Pixel coordinate grounding data

━━━━━━━━

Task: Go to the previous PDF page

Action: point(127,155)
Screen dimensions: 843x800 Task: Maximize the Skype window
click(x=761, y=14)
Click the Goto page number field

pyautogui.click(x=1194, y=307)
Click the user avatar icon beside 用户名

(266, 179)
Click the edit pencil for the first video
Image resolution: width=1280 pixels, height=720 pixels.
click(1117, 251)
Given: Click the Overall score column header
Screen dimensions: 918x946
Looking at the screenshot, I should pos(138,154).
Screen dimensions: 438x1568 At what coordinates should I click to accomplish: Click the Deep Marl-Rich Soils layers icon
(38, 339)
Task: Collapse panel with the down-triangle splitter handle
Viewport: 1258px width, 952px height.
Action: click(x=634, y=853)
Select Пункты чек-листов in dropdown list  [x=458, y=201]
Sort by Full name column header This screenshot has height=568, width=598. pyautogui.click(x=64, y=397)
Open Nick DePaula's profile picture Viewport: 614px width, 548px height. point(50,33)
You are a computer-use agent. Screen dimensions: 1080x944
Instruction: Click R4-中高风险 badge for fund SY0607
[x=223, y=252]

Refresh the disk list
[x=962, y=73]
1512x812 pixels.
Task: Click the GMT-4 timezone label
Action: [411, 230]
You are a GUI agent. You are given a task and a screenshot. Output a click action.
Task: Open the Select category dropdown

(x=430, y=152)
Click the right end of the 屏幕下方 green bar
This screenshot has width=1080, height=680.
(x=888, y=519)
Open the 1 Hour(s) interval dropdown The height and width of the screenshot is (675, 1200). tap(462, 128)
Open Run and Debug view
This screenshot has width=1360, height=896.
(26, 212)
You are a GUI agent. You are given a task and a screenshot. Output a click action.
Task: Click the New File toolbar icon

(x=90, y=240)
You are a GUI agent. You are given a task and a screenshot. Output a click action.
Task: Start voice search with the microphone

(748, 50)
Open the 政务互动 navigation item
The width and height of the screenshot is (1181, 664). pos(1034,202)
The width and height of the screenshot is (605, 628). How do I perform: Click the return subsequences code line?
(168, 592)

━━━━━━━━

* _WHAT TO WORK ON_: Looking at the data above, return every line from the one with "Sort by Full" down to the one with "You are a computer-use", exactly and inclusively.

* _TASK RESPONSE_:
Sort by Full name column header This screenshot has height=568, width=598. pyautogui.click(x=64, y=397)
Open Nick DePaula's profile picture Viewport: 614px width, 548px height. point(50,33)
You are a computer-use agent. Screen dimensions: 1080x944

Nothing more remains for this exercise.